Down to the last line, retype each line of the entries exactly, starting with the one that contains "[View reviews for Wilkes Davis] (10, 628)".

Saved entries:
━━━━━━━━
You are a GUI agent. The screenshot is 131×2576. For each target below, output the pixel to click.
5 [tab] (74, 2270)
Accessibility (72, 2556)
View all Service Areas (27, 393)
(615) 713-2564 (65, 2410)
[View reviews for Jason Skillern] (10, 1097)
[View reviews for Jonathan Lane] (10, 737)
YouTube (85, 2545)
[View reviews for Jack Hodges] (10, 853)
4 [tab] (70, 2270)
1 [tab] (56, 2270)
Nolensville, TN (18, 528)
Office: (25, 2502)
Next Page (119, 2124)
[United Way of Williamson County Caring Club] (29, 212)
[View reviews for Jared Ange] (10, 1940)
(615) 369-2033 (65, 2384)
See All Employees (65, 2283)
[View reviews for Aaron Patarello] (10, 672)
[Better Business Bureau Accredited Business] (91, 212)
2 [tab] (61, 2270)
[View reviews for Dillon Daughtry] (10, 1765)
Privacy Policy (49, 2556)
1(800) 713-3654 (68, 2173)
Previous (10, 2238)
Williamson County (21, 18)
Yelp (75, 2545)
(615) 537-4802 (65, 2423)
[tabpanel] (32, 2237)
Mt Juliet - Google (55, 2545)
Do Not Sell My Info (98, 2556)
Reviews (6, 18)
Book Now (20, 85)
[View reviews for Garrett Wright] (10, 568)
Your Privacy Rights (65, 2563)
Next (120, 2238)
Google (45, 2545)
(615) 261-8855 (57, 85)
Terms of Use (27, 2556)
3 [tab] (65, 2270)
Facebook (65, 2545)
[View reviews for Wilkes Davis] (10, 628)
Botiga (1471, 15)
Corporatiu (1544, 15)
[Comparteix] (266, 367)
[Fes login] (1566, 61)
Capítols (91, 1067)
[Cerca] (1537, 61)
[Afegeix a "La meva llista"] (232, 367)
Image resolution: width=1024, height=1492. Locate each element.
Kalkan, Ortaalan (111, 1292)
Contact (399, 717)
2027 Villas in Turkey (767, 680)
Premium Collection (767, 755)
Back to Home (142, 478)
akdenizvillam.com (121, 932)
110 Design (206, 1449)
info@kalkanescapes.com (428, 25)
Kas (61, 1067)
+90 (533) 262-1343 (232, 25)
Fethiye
━━━━━━━━
> **Written response**:
[View reviews for Wilkes Davis] (10, 628)
Botiga (1471, 15)
Corporatiu (1544, 15)
[Comparteix] (266, 367)
[Fes login] (1566, 61)
Capítols (91, 1067)
[Cerca] (1537, 61)
[Afegeix a "La meva llista"] (232, 367)
Image resolution: width=1024, height=1492. Locate each element.
Kalkan, Ortaalan (111, 1292)
Contact (399, 717)
2027 Villas in Turkey (767, 680)
Premium Collection (767, 755)
Back to Home (142, 478)
akdenizvillam.com (121, 932)
110 Design (206, 1449)
info@kalkanescapes.com (428, 25)
Kas (61, 1067)
+90 (533) 262-1343 (232, 25)
Fethiye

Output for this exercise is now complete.